Исследователи до сих пор не до конца понимают, почему трансплантация генома — с «зомби-реципиентами» или без них — так хорошо работает между видами Mycoplasma. Но поиск ответа станет ключом к совершенствованию этой технологии и ее применению к другим микроорганизмам, говорит Гласс. Том Эллис, специалист по синтетической биологии из Имперского колледжа Лондона, впечатлён этой работой и надеется, что в конечном итоге исследователи смогут создать «зомби» из других видов бактерий. Однако, по его словам, возможно существуют способы подтвердить перенос больших фрагментов ДНК в бактерии-реципиенты без использования селективных маркеров, которые могут приводить к ложноположительным результатам, таким как гены антибиотикорезистентности. Чтобы обеспечить поглощение синтетической последовательности, Эллис и его коллеги используют систему редактирования генов CRISPR для создания разрезов в последовательности ДНК реципиента, которую они заменяют. Гласс и его группа признают, что CRISPR также можно использовать для подавления проблемных генов в клетках-реципиентах, например, тех, которые участвуют в гомологичной рекомбинации. Борковски с нетерпением ждет роста популярности зомби-клеток. Комбинирование геномов и «клеточных шасси» разных бактерий было бы интересно с эволюционной точки зрения, чтобы увидеть, какие комбинации работают, а какие нет.

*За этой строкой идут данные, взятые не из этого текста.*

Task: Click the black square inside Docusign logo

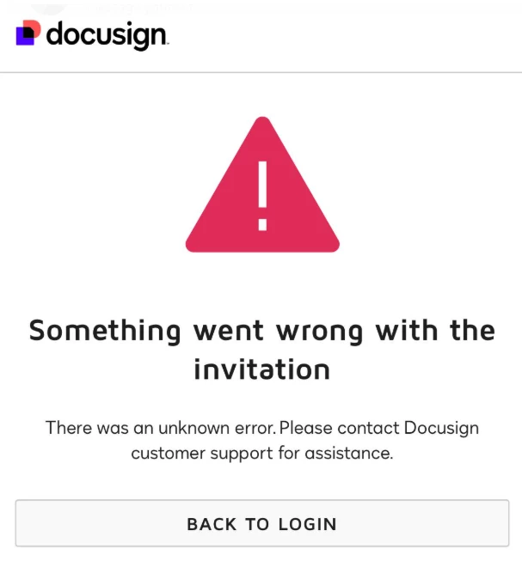Action: point(29,33)
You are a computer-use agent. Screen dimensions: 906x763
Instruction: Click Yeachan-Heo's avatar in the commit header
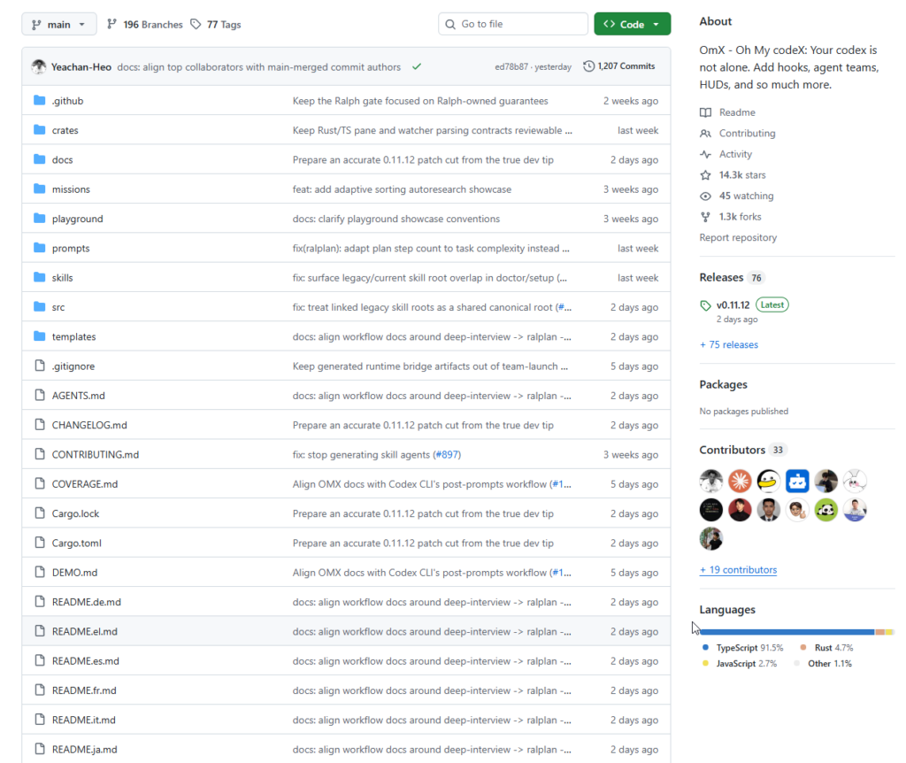(39, 67)
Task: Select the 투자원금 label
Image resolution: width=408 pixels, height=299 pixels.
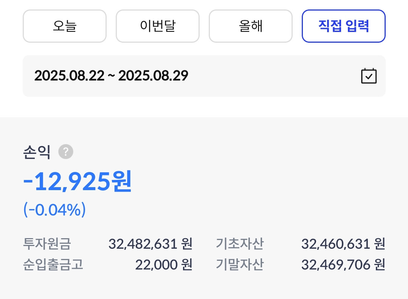Action: click(x=47, y=244)
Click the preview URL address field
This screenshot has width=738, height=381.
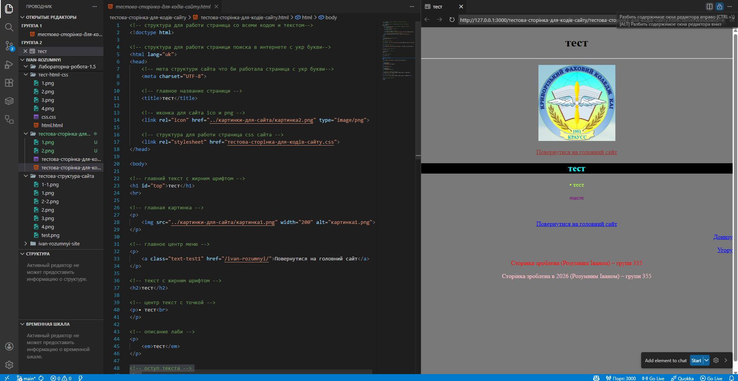click(x=538, y=20)
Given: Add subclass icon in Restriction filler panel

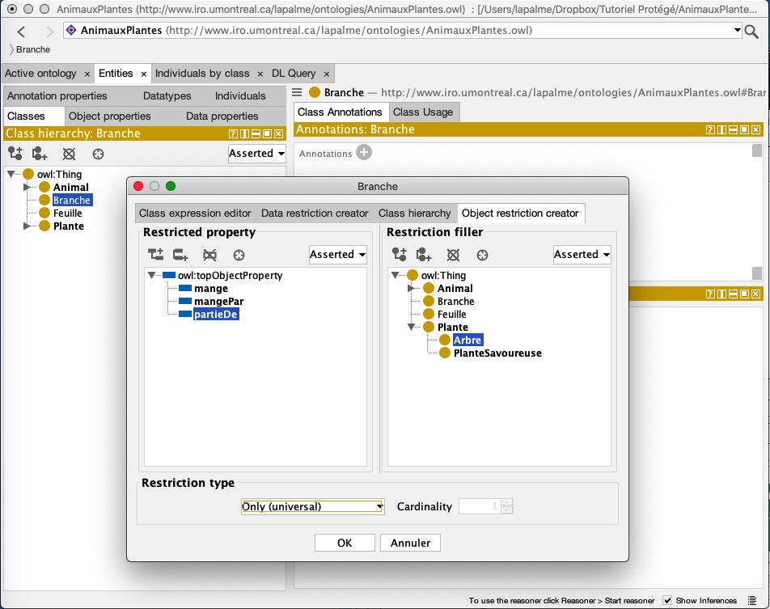Looking at the screenshot, I should click(400, 255).
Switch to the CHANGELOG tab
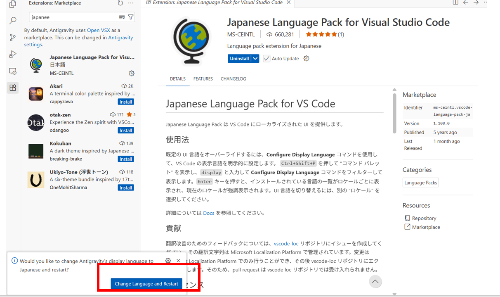Screen dimensions: 500x297 coord(233,79)
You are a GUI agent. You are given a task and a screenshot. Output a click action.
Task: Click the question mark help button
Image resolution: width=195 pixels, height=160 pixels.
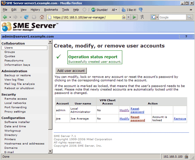pos(186,37)
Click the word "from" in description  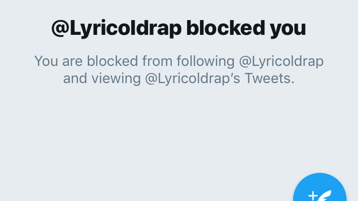tap(157, 61)
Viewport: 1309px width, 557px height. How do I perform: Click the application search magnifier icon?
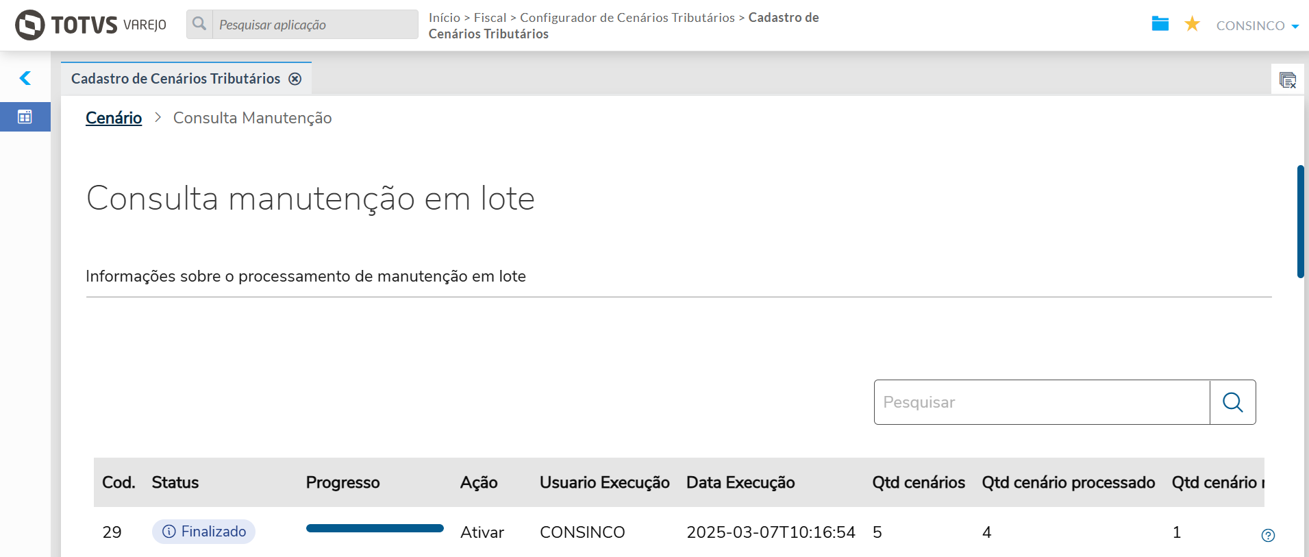pyautogui.click(x=199, y=24)
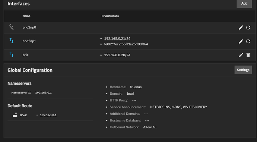This screenshot has height=142, width=257.
Task: Click the eno1np0 disconnected link status icon
Action: [x=11, y=27]
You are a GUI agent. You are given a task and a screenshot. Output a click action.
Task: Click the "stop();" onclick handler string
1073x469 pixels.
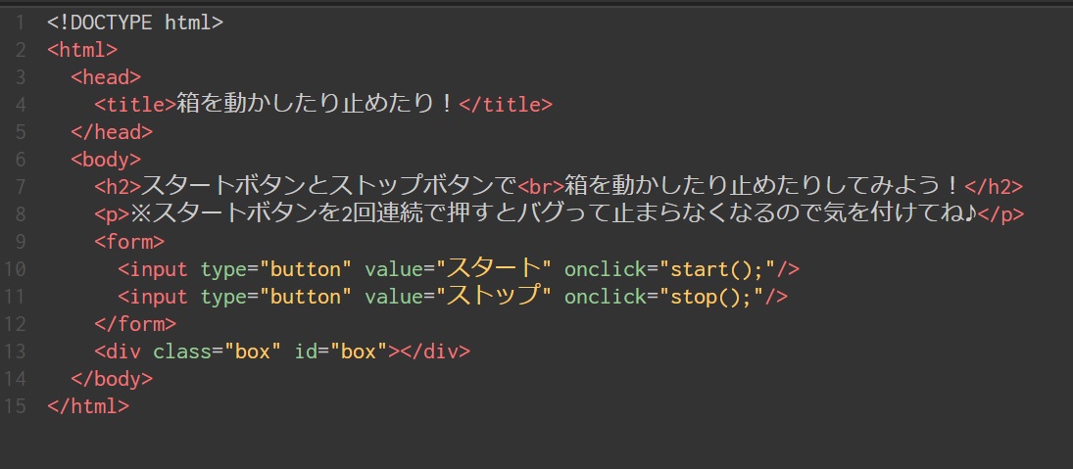pyautogui.click(x=707, y=296)

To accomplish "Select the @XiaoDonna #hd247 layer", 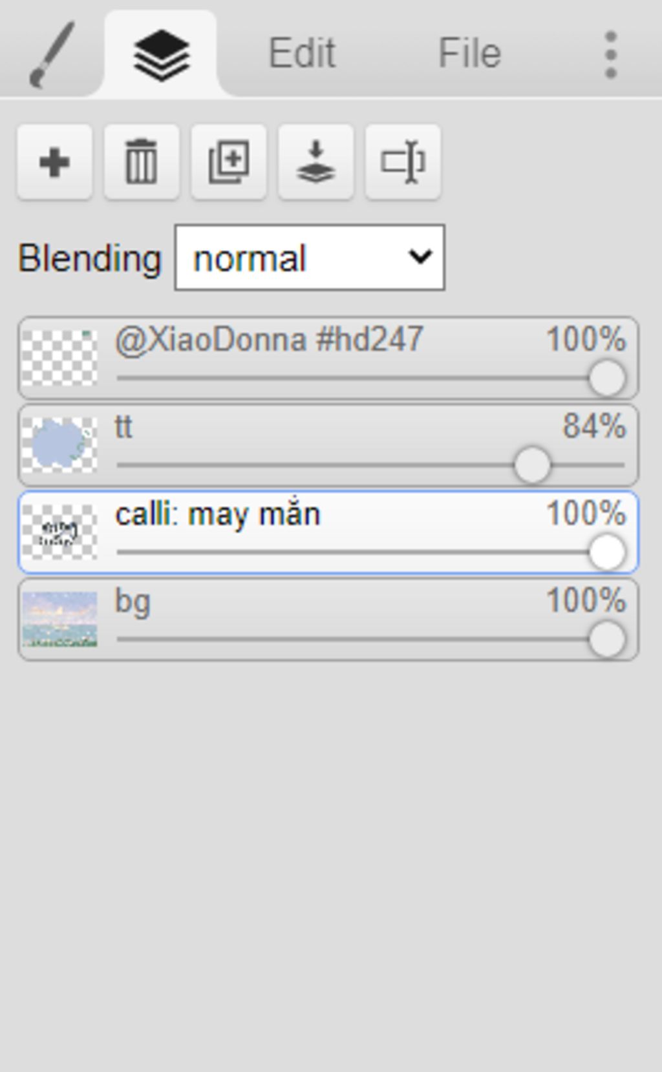I will (328, 358).
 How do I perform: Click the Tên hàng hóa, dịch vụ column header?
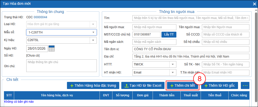click(x=57, y=95)
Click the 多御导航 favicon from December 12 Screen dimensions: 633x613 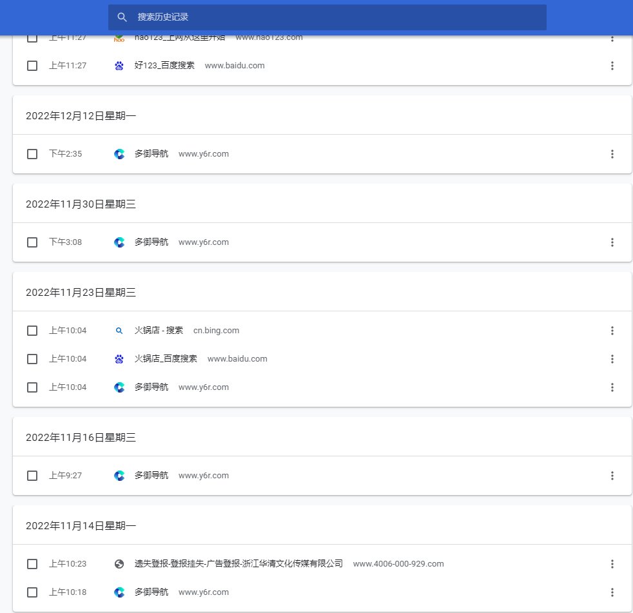119,153
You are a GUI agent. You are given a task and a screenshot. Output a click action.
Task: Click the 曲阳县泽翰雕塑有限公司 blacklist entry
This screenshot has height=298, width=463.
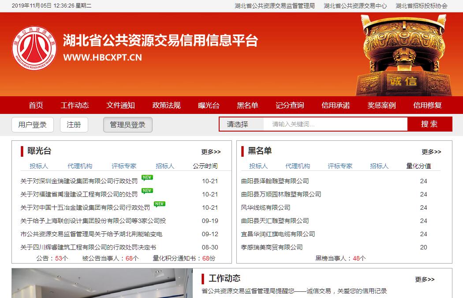pyautogui.click(x=275, y=181)
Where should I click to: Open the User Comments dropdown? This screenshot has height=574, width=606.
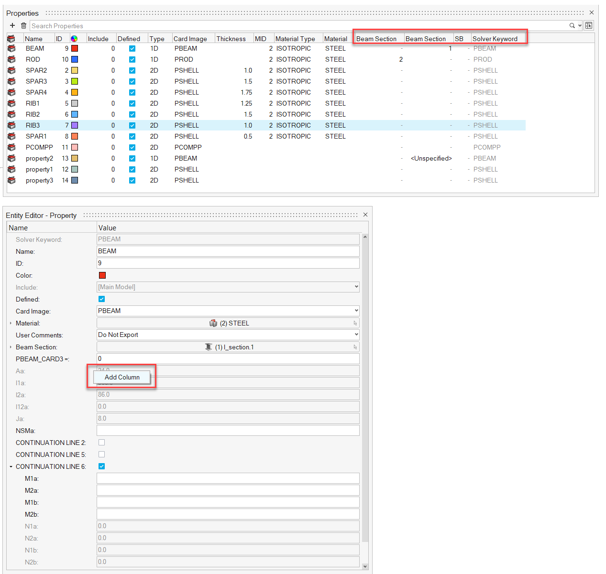(x=228, y=335)
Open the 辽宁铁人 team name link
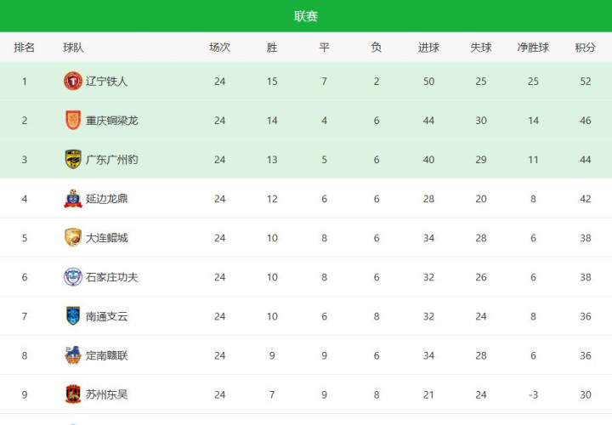The width and height of the screenshot is (612, 425). (x=107, y=82)
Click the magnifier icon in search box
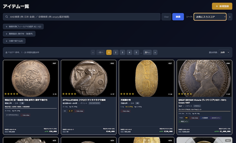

Зомби-клетки с обедненным геномом также могут быть полезны для тестирования функциональности микробных геномов, разработанных с помощью инструментов искусственного интеллекта, добавляет Борковски. «Если удастся разработать надежные протоколы для зомби-клеток E. coli или других модельных организмов, этот подход может стать универсальной платформой для синтетической биологии».